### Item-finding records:
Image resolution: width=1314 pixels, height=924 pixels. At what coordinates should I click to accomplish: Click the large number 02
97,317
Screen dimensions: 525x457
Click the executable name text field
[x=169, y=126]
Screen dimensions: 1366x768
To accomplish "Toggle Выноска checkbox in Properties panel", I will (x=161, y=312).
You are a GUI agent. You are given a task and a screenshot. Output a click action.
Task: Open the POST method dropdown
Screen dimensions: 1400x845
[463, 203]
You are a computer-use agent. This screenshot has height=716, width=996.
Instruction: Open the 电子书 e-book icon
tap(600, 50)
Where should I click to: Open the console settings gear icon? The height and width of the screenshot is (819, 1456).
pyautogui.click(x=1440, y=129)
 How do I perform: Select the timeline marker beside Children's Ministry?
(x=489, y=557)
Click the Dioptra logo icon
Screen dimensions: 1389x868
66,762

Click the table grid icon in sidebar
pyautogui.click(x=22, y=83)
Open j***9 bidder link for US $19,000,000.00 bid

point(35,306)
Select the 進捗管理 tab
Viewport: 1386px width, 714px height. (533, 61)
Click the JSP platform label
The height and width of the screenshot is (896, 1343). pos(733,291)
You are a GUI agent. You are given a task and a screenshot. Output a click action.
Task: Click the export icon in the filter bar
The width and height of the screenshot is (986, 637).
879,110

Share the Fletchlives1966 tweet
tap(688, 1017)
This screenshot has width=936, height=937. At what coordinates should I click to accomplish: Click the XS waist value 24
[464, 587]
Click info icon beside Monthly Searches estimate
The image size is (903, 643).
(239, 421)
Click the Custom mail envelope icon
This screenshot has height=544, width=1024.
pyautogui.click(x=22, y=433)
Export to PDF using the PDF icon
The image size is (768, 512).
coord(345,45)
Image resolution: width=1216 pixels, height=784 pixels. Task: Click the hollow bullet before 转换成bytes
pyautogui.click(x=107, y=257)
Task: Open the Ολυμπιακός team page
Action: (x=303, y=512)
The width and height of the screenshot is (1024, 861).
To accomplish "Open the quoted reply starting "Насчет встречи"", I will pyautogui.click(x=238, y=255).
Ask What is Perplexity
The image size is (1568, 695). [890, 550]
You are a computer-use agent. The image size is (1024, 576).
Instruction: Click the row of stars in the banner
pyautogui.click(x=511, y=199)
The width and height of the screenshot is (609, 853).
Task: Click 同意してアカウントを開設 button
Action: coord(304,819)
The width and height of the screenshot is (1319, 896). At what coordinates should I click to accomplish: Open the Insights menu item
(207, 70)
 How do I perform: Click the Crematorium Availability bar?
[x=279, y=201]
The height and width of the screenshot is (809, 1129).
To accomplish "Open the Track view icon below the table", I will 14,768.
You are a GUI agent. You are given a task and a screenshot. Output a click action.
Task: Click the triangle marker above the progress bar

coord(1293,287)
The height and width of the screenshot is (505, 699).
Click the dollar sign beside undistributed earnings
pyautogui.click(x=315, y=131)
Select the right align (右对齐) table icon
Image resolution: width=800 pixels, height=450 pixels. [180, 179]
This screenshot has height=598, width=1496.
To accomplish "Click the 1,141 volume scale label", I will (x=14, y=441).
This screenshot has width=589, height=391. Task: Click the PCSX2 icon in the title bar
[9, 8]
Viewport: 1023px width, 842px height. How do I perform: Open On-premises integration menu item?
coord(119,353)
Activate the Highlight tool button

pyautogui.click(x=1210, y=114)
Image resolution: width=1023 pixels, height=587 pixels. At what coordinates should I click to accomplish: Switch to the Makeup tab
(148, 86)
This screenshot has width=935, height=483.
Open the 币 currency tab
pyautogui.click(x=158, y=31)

### INSTRUCTIONS TO FOLLOW:
Gather and copy every line of the material above that contains the string "size". Case matters.

### EXPECTED OUTPUT:
The image size is (903, 643).
The image size is (768, 512).
The image size is (1568, 695). [890, 550]
You are a computer-use agent. The image size is (1024, 576).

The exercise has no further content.